Ottawa group seeks to preserve ancient oaks

A community group in Ottawa wants to preserve and protect a group of two dozen old-growth oak trees that pre-date Confederation.
Dennis Van Staalduinen stands next to the 180-year-old oak tree on his property. Laurie Fagan/CBC

A community group in Ottawa wants to preserve and protect a group of two dozen old-growth oak trees that pre-date Confederation.

The 24 Bur Oaks are in Champlain Park, a neighbourhood along the Ottawa River Parkway just west of Tunney's Pasture.

Residents in the neighbourhood started the Champlain Oaks Project to document the trees on a website after a developer cut down a giant oak earlier this year.

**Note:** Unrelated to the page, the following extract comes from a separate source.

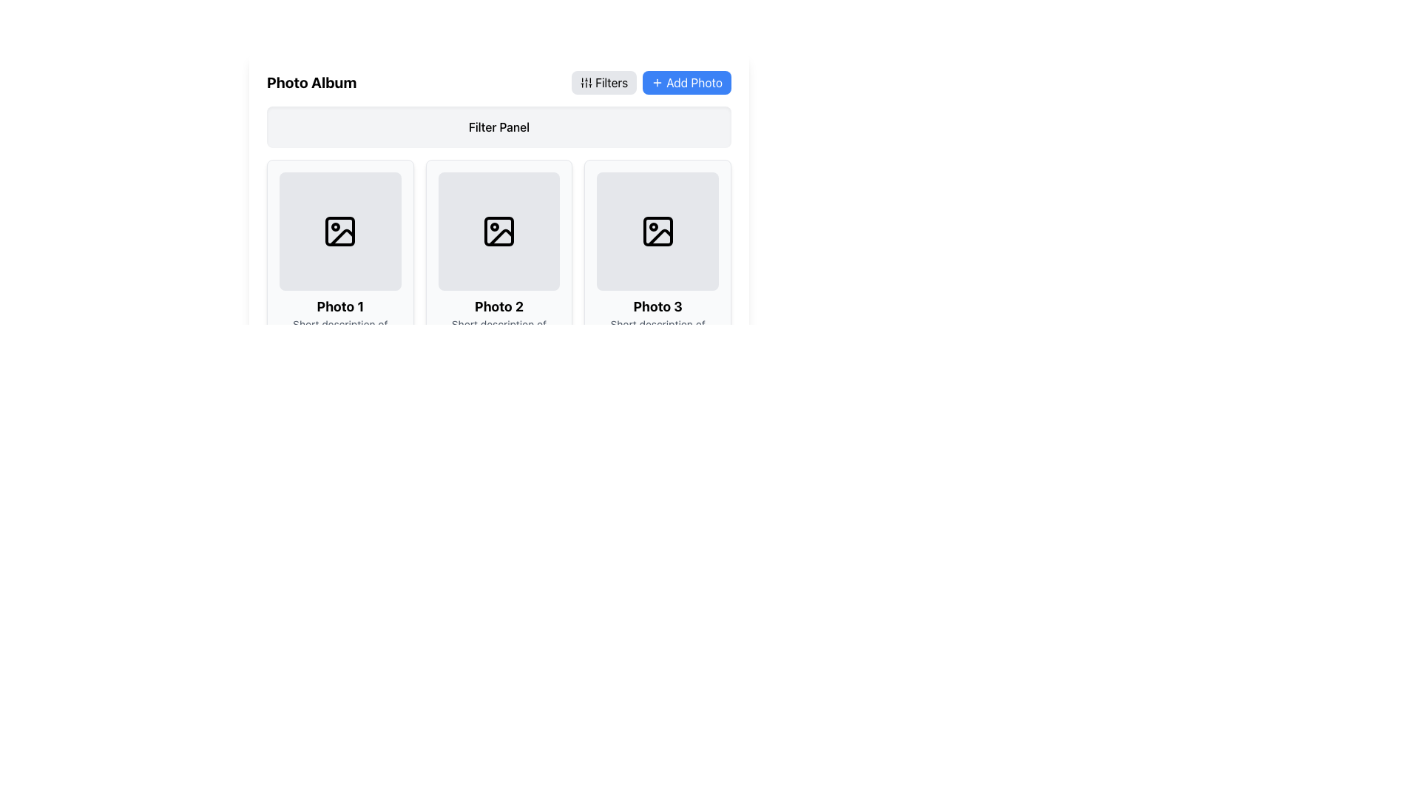 This screenshot has height=799, width=1420. I want to click on the SVG rounded rectangle element that serves as the visual base of the first photo card labeled 'Photo 1', located at the top-left corner of the card, so click(339, 231).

"That got people looking at trees differently," said project leader Daniel Buckles, who said people now appreciate their size, beauty and historical links to early Canadian history.

On Wednesday, residents in the area gathered around the oldest oak — 180 years old — to celebrate National Tree Day. 
A map of the 24 oaks in the neighbourhood. Champlain Oaks Project

Dennis Van Staalduinen knows the tree well, as it pushes against the collapsing back wall of his garage. He's had to reinforce the wall of the garage to keep it from caving in, but said he wouldn't part with the 20-metre-high, 1.6-metre-diameter tree.

"We saw this massive tree and it's really one of the reasons we fell in love with this place," said Van Staalduinen. "It certainly dwarfs many of the houses, and it can be seen from many blocks around."

Van Staalduinen said urban trees must be protected.

"It's about seeing the connection that make up an urban forest that create homes for animals and birds," he said. "It's a system that we're superimposing ourselves on and we must respect it."